** Start of EXCERPTED TEXT **

Stop Looking at Who Views Your “Story”

Photo Credit: Viktor Hanacek

A “Story” is a photo or video uploaded by a user to be seen by their added friends for 24 hours on their specific social media channels. This concept was first introduced by the popular social media platform Snapchat and was quickly added to Instagram and Facebook as a feature in their app and website.

The concept of posting a “Story” is creative, innovative, and effective in social media. These photos and videos posted by their users invite others into their lives virtually whether they are seen by their best friends, colleagues, or acquaintances. It is also great for subtle advertising and an incredible marketing tactic. However, one aspect of the social media feature is that you can see everyone who has viewed your “Story.” Which is helpful for companies to see their demographic using social media analytics but for the general public it can be just another thing to fixate on.

Why You Should Stop Looking at Who Views Your “Story”

  • If you decide to keep an ex-significant other on your social media platform, you can prolong moving on if you keep searching through the list of who viewed your “Stories” to find them. Plus, if they don’t end up viewing your “Story” for the day it can cause you unnecessary grief. Don’t do that to yourself.
  • It can make you second guess a pure moment in your life that you thought was heartwarming, funny, or ridiculous.
  • You can make yourself go crazy by watching the number of views and users. An internal conversation like this may happen – “Why did 100 people watch my first “Story” but only 70 watch my second one? They have only been filmed five minutes apart! Why? WHY?”
  • If you unconsciously track who watches your “Stories”, you can create unneeded drama and chaos in your life. You may then start to suddenly question which users care more about you or which users are more invested in your life via social media.
  • You can lose focus on your surroundings and possibly lose real-life connections. For example, if you go on a brunch date with someone and you’re more excited about “Snapchating” your food than being with the company. You may be feeding your social media addiction instead.

** End of EXCERPTED TEXT **

## EXERCISE SET
(a) Answer these questions from the article on viewing "Story" audiences:
(i) Which social media platform first introduced the "Story" concept?
(ii) For how long can a user's added friends see a "Story"?
(iii) In the imagined internal conversation, how many minutes apart were the two "Stories" filmed?
(b) Carry on the article about why to stop checking who views your "Story," starting after its last sentence.
The records that come next are separate material, unrelated to the article above.

** Start of DATA **

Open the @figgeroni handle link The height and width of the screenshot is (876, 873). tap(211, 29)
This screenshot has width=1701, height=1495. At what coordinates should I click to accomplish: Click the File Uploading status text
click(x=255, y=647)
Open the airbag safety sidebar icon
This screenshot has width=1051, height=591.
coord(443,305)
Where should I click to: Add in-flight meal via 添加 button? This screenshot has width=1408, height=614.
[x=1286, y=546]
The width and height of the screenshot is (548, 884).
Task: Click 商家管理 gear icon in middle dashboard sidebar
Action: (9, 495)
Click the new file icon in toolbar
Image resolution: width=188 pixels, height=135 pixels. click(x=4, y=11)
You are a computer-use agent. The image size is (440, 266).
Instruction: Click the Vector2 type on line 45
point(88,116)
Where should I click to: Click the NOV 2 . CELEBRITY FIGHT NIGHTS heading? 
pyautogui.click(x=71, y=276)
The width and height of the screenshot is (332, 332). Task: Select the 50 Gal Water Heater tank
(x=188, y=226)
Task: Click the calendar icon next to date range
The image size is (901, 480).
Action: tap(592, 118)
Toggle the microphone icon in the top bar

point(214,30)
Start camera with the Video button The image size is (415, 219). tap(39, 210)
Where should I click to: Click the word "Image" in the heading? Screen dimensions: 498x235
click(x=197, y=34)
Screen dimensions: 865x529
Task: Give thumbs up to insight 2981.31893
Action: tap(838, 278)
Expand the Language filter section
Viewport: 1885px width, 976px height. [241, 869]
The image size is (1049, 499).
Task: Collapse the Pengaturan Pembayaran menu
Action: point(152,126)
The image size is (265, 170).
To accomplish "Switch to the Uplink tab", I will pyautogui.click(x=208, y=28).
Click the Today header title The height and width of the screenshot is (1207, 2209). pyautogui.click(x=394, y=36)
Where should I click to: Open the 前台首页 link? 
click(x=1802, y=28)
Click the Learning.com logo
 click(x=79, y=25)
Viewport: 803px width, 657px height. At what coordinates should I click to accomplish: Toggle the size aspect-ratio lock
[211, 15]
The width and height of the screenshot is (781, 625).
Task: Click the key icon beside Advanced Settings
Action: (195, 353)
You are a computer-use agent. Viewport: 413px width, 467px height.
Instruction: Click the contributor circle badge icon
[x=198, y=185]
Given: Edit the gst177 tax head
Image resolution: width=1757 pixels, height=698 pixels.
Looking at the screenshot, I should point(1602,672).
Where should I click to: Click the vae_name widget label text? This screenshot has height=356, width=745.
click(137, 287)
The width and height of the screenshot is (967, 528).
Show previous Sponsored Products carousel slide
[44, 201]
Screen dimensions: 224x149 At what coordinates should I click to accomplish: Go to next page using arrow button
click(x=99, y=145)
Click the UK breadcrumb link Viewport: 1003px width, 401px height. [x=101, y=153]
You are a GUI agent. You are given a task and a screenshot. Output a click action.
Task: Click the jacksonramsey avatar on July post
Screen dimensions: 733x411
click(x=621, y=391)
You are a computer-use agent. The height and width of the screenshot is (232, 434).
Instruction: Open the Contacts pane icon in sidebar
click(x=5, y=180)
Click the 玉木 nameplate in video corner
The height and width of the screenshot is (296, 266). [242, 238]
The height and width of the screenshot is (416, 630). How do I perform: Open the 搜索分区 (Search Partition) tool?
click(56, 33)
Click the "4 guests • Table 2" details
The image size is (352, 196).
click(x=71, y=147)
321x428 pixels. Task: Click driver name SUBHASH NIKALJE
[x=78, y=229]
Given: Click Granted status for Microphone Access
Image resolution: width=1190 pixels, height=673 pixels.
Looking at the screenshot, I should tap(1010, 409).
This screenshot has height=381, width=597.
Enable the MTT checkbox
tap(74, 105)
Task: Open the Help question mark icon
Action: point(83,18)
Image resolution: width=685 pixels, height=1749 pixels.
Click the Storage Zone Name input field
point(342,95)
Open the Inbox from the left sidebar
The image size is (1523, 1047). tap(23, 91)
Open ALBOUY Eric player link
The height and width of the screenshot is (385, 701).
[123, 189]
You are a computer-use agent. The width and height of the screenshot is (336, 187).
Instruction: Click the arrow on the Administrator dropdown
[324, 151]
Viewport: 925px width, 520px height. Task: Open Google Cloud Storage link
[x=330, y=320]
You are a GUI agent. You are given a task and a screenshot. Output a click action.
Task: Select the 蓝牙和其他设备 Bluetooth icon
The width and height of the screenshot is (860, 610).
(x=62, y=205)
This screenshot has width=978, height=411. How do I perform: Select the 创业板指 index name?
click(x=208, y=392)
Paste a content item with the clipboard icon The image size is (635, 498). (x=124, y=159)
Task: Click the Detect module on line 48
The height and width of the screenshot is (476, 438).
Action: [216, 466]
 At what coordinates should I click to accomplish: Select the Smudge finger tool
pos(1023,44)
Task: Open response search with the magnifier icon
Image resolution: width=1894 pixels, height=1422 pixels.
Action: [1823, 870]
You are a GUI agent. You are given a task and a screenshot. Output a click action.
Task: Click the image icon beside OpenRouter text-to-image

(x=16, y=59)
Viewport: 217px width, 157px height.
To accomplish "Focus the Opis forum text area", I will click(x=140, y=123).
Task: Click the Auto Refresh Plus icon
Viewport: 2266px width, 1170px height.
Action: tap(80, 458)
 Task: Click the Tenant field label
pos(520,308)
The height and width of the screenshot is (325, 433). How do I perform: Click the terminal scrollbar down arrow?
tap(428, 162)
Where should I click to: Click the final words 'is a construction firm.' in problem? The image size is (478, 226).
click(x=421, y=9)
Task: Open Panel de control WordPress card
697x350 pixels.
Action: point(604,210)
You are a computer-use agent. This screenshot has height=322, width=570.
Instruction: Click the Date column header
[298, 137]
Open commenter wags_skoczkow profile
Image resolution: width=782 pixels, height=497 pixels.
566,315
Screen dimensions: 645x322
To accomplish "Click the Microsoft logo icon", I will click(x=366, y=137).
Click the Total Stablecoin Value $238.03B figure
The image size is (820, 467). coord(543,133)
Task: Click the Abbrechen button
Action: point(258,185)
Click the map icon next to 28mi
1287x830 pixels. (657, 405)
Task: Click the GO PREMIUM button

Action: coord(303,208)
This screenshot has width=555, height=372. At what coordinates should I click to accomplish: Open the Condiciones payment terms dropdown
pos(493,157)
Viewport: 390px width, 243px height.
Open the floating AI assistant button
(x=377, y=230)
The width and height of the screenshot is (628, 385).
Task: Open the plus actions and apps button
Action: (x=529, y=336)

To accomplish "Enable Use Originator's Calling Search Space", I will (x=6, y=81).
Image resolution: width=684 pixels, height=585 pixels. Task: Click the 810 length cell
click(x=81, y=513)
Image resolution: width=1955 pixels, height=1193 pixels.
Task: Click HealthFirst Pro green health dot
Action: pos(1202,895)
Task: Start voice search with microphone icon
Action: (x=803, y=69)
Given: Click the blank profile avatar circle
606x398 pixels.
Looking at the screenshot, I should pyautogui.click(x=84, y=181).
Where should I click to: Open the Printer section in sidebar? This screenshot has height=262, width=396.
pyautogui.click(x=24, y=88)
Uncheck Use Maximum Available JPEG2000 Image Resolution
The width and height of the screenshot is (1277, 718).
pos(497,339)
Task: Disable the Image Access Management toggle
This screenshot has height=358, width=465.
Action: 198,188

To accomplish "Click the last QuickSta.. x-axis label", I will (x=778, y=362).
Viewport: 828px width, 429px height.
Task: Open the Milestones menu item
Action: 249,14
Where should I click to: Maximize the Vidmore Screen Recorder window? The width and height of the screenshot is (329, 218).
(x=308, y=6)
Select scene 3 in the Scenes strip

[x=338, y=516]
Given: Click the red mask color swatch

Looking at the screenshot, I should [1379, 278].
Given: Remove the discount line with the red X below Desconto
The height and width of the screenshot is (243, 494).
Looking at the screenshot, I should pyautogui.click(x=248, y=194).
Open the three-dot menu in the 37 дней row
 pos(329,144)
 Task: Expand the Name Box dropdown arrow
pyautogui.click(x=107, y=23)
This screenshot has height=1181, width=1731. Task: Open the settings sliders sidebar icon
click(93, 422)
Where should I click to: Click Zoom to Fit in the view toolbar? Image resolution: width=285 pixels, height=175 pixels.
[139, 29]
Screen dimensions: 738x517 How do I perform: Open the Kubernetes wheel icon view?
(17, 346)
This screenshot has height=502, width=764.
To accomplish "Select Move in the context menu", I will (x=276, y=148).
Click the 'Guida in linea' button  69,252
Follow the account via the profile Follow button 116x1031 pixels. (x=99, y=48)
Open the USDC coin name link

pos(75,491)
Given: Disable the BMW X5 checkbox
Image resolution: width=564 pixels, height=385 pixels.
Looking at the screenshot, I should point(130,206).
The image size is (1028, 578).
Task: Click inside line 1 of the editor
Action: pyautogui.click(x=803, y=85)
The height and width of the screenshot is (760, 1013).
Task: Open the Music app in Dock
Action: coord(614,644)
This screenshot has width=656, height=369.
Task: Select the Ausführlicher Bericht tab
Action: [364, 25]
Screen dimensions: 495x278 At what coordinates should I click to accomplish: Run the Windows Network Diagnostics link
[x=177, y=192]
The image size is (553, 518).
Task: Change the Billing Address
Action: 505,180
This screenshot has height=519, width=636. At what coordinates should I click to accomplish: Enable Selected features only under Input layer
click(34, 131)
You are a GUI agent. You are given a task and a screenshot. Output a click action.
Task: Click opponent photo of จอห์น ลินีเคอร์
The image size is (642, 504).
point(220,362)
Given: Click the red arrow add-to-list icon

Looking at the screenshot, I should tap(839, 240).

** End of DATA **

## ANSWERS
(a)
(i) Snapchat
(ii) 24 hours
(iii) Five minutes

(b)
There are plenty of other reasons why you shouldn’t look at who views your “Stories” because it can be damaging to your self-esteem. It also diverts your attention to pointless numbers and social media analytics that don’t matter in the grand scheme of life. Instead, spend your time smelling the flowers rather than looking at who viewed them through their screen.


Do you look at who views your “Stories?”

Let me know!

7 thoughts on “Stop Looking at Who Views Your “Story””

  1. This is such an important post!! The last point is especially important imo – I feel like there are a lot of people who like the idea of being in a moment and sharing about it all over social media, but they don’t actually enjoy being in the moment. It’s the worst when someone’s with you and they care more about their phone than you!

    1. Thank you Jessica! That is such a compliment! I absolutely agree with you when you say “It’s the worst when someone’s with you and they care more about their phone than you!”

  2. I googled this because I was driving myself CRAZY. Like, is this normal for people to look at? I feel like an insane person.

    Thank you for this post. I’m thinking about deleting all together. It’s especially hard when you only have ~200 followers. Not getting much engagement, so it is really really noticeable who sees and who doesn’t.

    1. Thank you for commenting and enjoying the post Maddy! Social media can be complicated and if you feel like you’re posting content that is authentic to you – then that should be enough to keep going.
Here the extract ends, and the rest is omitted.